Saturn should be visible tonight.

Not only is it the General Election on the ground on Saturday, but there are a few things happening in the sky as well.

September 23 is the date of the spring equinox, when days and nights have the same length.

It is also at 2am on Sunday when clocks are set forward an hour and Daylight Savings time begins.

The equinox this year happens at 8am on Saturday morning. That is when the sun crosses the celestial equator and moves from the northern to the southern hemisphere. The celestial equator is an imaginary line in the sky above Earth's Equator – which is also an imaginary line.

The sun is not actually crossing anything; it is the part of the cycle when the earth's rotational tilt is neutral, not toward or away from the sun.

The September equinox marks one of the four major turning points or corners of the seasonal cycle. Seasons occur on Earth because the planet's axis is tilted with respect to its orbit around the sun. During an equinox, the tilt effectively vanishes, and both hemispheres experience equal amounts of sunshine. Day and night are also about the same in length—the word ‘equinox' derives from the Latin for ‘equal night'.

In the night sky Jupiter is heading for conjunction and will be behind the sun from an earth dweller's viewpoint. One of the last chances to see it is on Friday night, along with Saturn.

On the Saturday morning of polling day early risers with a clear sky may be able to see Venus, Mars and Mercury. They are all very close in the morning sky before sunrise, but the sight will be lost in a dawn.

Mars and Mercury would be very hard to see because they are dim, and the sun's light would quickly block them out, says Josh Kirkley at the Auckland Stardome Observatory.

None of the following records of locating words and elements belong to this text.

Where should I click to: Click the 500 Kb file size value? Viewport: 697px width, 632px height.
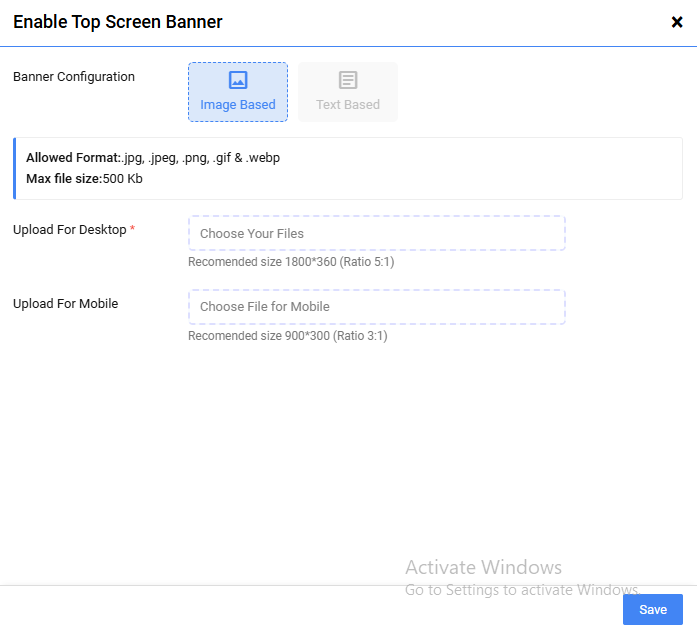125,178
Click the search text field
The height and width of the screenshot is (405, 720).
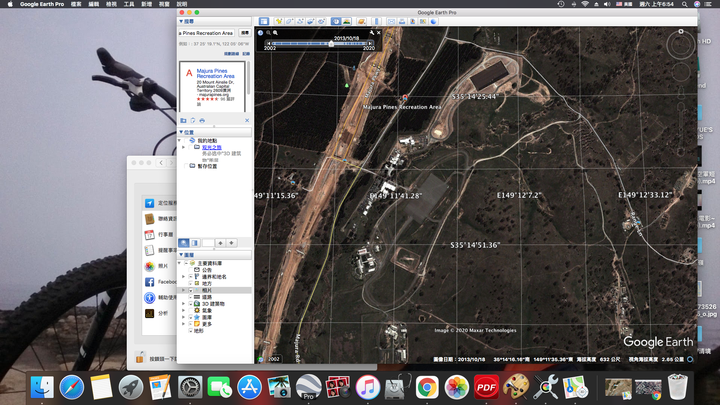[207, 33]
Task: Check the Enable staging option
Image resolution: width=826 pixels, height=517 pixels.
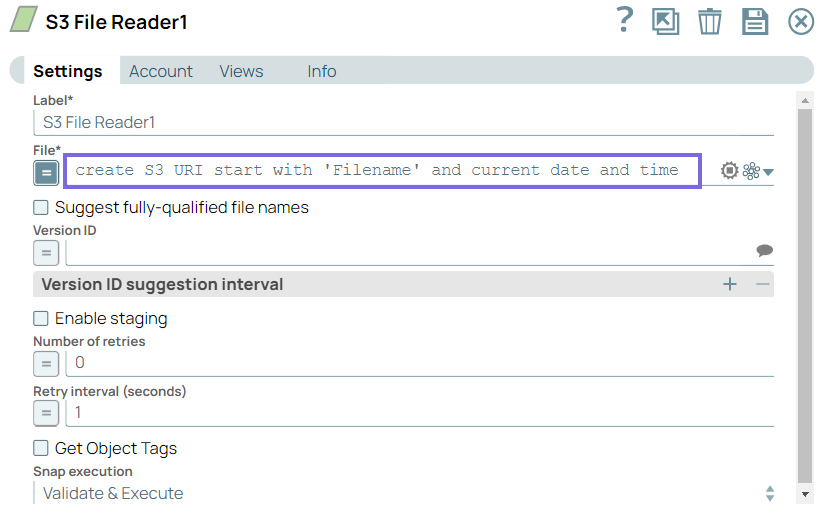Action: coord(41,319)
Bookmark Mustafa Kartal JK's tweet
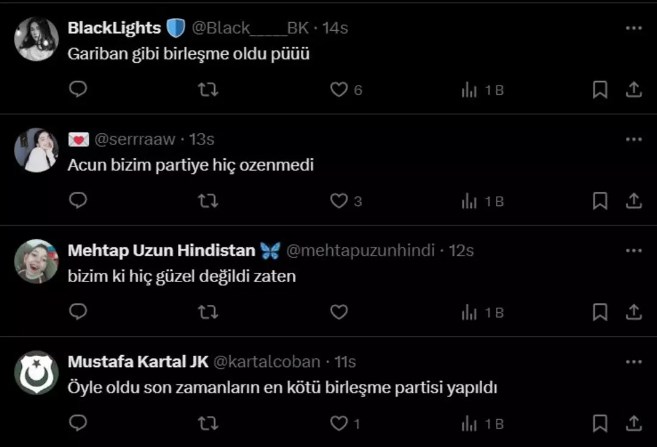This screenshot has width=657, height=447. pyautogui.click(x=600, y=423)
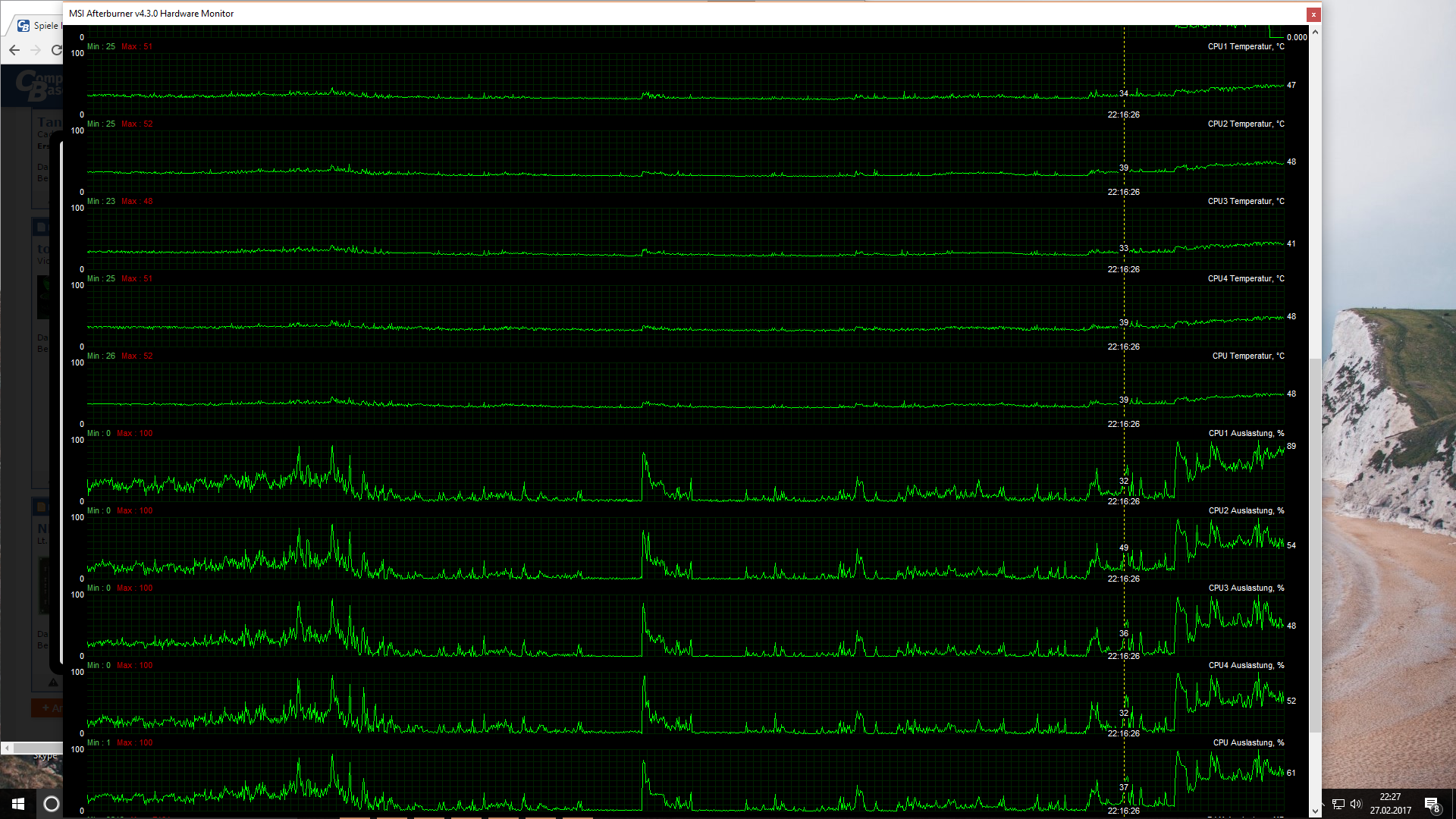Open Cortana search circle icon
Viewport: 1456px width, 819px height.
[51, 804]
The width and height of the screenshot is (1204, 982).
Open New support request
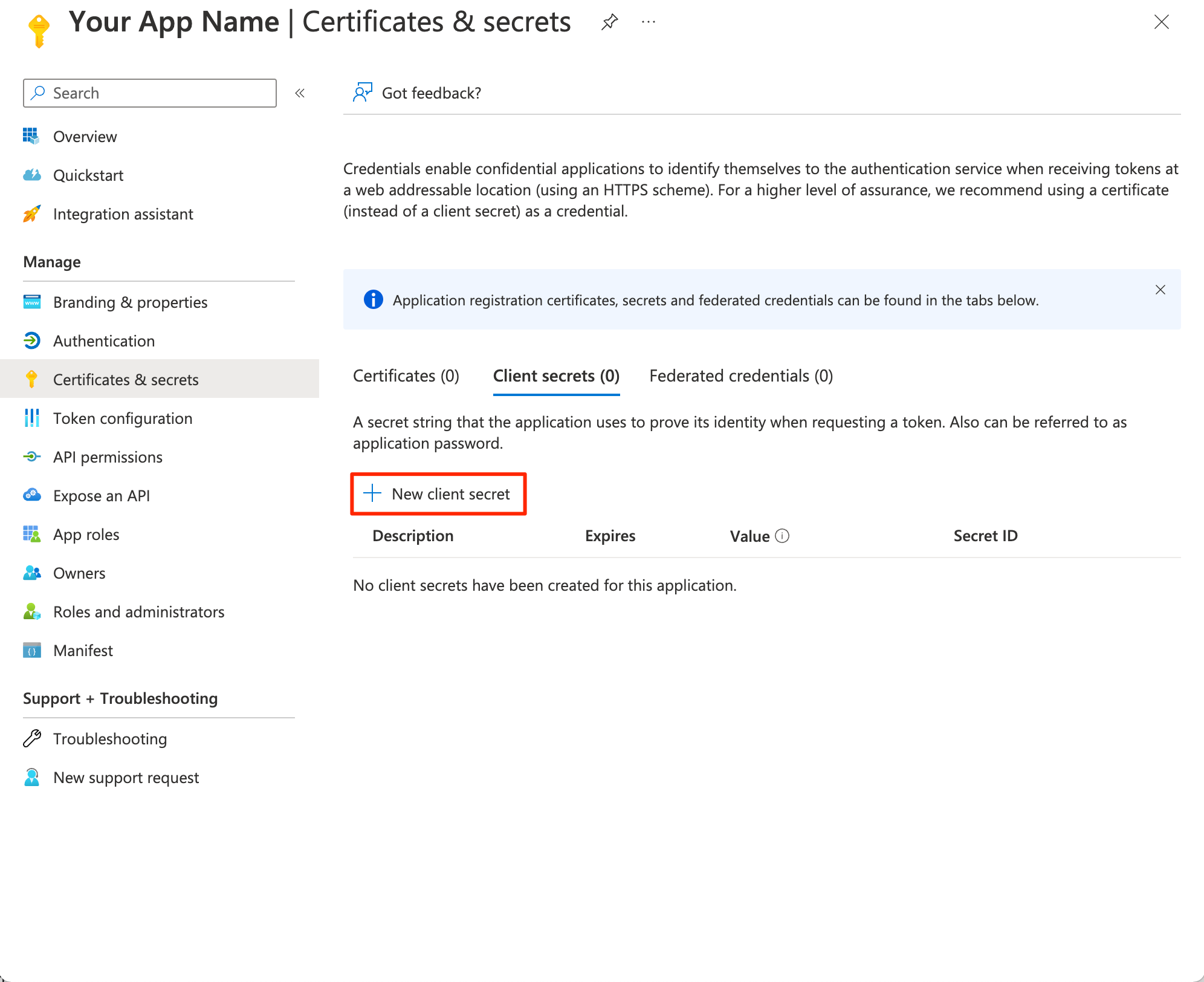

From an astronomer's point of view it doesn't really make the cut as a planetary alignment.

'Most planetary alignments are when the five naked-eye visible planets; Mercury, Venus, Mars, Jupiter and Saturn form an arc across the sky on our solar plane, either after sunset or before sunrise,” says Josh.

'There doesn't appear to be a planetary alignment by most descriptions. Jupiter and Saturn are both visible after sunset on the 23rd, but they are too far apart to be considered in an alignment.”